German Environment Minister Norbert Röttgen on Sunday hailed a "great and groundbreaking success for global climate protection" after world leaders reached an agreement to come up with new binding limits to greenhouse gases by 2015.

"We have now reached agreement on the fundamentals and dynamics of an international climate protection treaty, which is a first for everyone," he said.

The agreement came about through an alliance between the EU, the least-developed countries and small island nations that are most acutely affected by climate change. The deal calls for states to extend their carbon emission reduction targets made under the Kyoto Protocol. The new pact set for 2015 would be implemented in 2020.

Norbert Röttgen
Environment Minister Norbert Röttgen called the climate talks 'groundbreaking'Image: picture-alliance/dpa

Röttgen said he assumed that the biggest emitters of greenhouse gases would also feel bound to the deal, reached after a week and a half of UN-hosted talks in Durban, South Africa.

Better than nothing

German climate researchers also expressed satisfaction at the fact that the climate talks in Durban produced anything at all.

"It's important for me that the negotiations continue and that the Kyoto Protocol remains in effect," Jochem Marotzke, director of the Hamburg-based Max Planck Institute for Meteorology, told the German Press Agency, dpa.

"The EU and Germany gave a strong performance in Durban," said Ottmar Edenhofer, professor at the Potsdam Institute for Climate Research. While an agreement on the necessary cuts to greenhouse gases was not reached, he added, the conference did produce institutional prerequisites that would have been unthinkable just a few days ago.

No steps toward CO2 reductions

Despite praise from researchers and academics, representatives of the opposition in Germany heavily criticized the conference's outcome.

"The results from Durban are disappointing, disillusioning and revealing," said Claudia Roth, co-chair of the Greens.

Audience hears South African President Jacob Zuma speak
The climate talks lasted a week and a half - the longest everImage: dapd

The longest climate summit in history did not offer any stop to carbon dioxide emissions, Roth said, nor did it produce any concrete requirements. "There was no success on limiting global warming to below two degrees.
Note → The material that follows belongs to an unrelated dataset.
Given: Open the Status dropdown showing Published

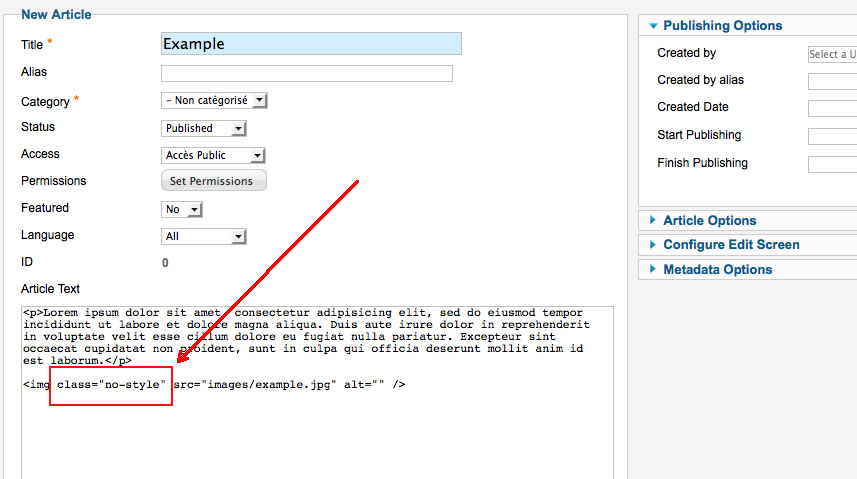Looking at the screenshot, I should [203, 128].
That is undoubtedly a disaster for us all."

Eva Bulling-Schröter, a Left party politician and chairwoman of the Environment Committee in the German parliament, said she found the results shameful.

"The UN conference is being sold as a last-minute success, but it's really a defeat," she said, adding that the roadmap to implementation of a new deal in 2020 is not enough to stop global warming. "The peak of emissions has to be overcome by 2017 in order to reach the two-degree goal."

Bulling-Schröter said the second, extended phase of the Kyoto Protocol is a weak temporary solution, and that without the United States, Canada, Japan, Russia and New Zealand the treaty would only cover a "laughable 15 percent" of worldwide emissions. It will be ordinary people, who carry the least amount of responsibility for climate change, who suffer the consequences of the summit's "grandiose failure," she added.

Environmental organizations unhappy

Eva Bulling-Schröter
Eva Bulling-Schröter said the climate summit was a 'grandiose failure'Image: picture-alliance/dpa

The environmental activist organization Greenpeace, which participated as an observer in Durban, called the results "a setback for climate protection."

"It would have been better if the representatives had produced no results and continued negotiations into the new year, until a truly good result was achieved," said Greenpeace climate expert Martin Kaiser.

Durban left open-ended how many large countries plan on reducing their carbon dioxide emissions in the coming years. The roadmap to creating a successor to Kyoto by 2015 also fails to convince Kaiser: "With this roadmap, big resistors like the United States, as well as large developing countries like China and India, will be able to avoid responsibility."